- Finalization of DRIIV-1 Phase 1 study confirming AsiDNA™ activity and safety profile
- Initiation of DRIIV-1b study of AsiDNA™ with chemotherapy, on track with preliminary results expected end H2 2019 and final results in H1 2020
- New optimized lead OX401 undergoing proof-of-concept preclinical studies
- Cash position of €6.3 million at June 30, 2019 complemented by the Nice & Green equity line, providing financial visibility until Q3 2020
Paris (France), July 25, 2019 – 7.00 pm CEST – Onxeo S.A. (Euronext Paris, NASDAQ Copenhagen: ONXEO – FR0010095596), (“Onxeo” or “the Company”), a clinical-stage biotechnology company specializing in the development of innovative drugs targeting tumor DNA Damage response (DDR) in oncology, in particular against rare or resistant cancers, today reported its consolidated half-year financials, as of June 30, 2019, and provided a business update.
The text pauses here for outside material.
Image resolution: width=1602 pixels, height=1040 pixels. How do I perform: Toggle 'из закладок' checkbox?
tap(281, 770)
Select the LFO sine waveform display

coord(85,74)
Judith Greciet, Chief Executive Officer of Onxeo, said: “During the first half of 2019, we have achieved major progress in our developments that continue to enhance the value of our first-in-class lead drug candidate AsiDNA™ and our other R&D assets. With regards to AsiDNA™, the well-executed DRIIV-1 phase I study of AsiDNA™ in solid tumors provided positive results by meeting each of its core objectives and notably confirming both the activity and the tolerance of AsiDNA™. Based on these sound data, we have launched the first phase 1b study of AsiDNA™ in combination with a reference chemotherapy (carboplatin and paclitaxel) in patients suffering from eligible solid tumors. In parallel, we plan to initiate a second combination clinical study with a PARP inhibitor by year-end to assess the ability of AsiDNA™ to abrogate the acquired resistance to PARP inhibitors, a major limitation for their clinical use. We also recently expanded our pipeline with our new optimized lead OX401 that entered a proof-of-concept preclinical phase. OX401 is based on the same decoy agonist mechanism as AsiDNA™ and was designed to be a next-generation PARP inhibitor that does not induce resistance but triggers a strong immune response through the activation of the STING pathway. This new candidate is at the crossroads of DNA Damage Response and immuno oncology, the two most attractive domains in cancer treatment. By renewing our equity financing line with Nice & Green last June, we have secured the needed financial resources over at least the next 12 months to confidently move forward the developments of these two high potential candidates.”